Every mission moves through the same five stages, in order. A background service owns the loop and remembers everything; the apps on top only watch and give commands.

267 kernel modules
33 daemon subsystems
340+ integration tests
4 operator surfaces

ARCHITECTURE

Three layers

The base layer is a kernel of 267 modules. Each one is a pure function package: state in, normalized immutable JSON out, no side effects. That property is what lets the command line, the terminal UI, the desktop app and the test suite share one implementation of the business logic instead of four drifting copies.

On top of the kernel runs a Node.js daemon with 33 subsystems. It owns mission state, the autonomy loops, evidence capture, verification and promotion. If I close a window, the mission keeps running; the interfaces hold no state of their own, everything authoritative sits in the daemon and on disk.

The top layer is four interchangeable operator surfaces: a CLI, a terminal workbench, a React desktop app packaged with Tauri, and an experimental Rust frontend built with Leptos. All four render mission state through the same shared formatting modules, so a plan prints identically in a terminal and in the GUI.

ARENA

Multiple candidates, verified selection

Hard tasks rarely come out right on the first attempt, so Kern OS does not bet on one. It can hand the same task to several agents at once, each working in its own private copy of the code (a git worktree) so they never collide. Each one comes back with a finished change and a record of how it got there.

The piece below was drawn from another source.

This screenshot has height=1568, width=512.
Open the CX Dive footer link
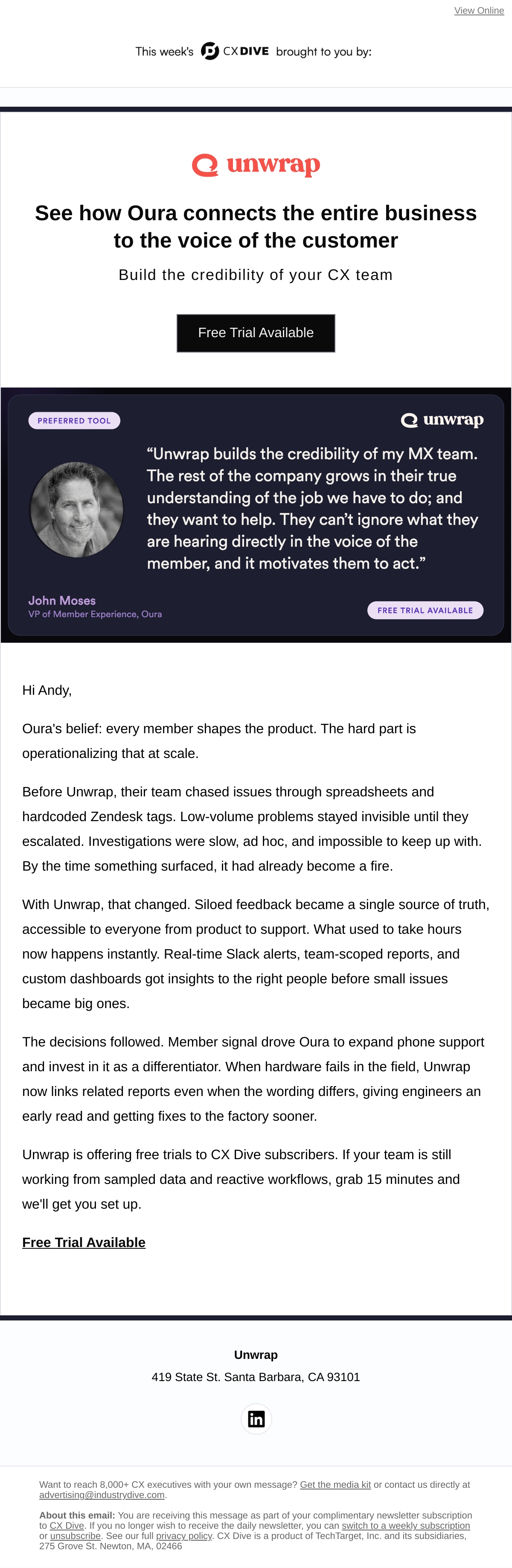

Then the candidates are scored: did it run cleanly, is its trace intact, how large is the change, does it pass the static checks. The best one goes on to review and, if needed, repair rounds, and it still has to clear critic, security and benchmark checks before it is allowed to merge.

What gets stored is the scores and fingerprints, not the full code or transcripts, so a result stays reproducible without the records ballooning over time.

POLICY

Hard limits on every change

Agents love to commit things they should not: build output, downloaded libraries, huge generated files. A shared rulebook knows over eighty kinds of those throwaway paths and checks every change against hard limits, at most eighty files and a megabyte of code, before the change is allowed to count.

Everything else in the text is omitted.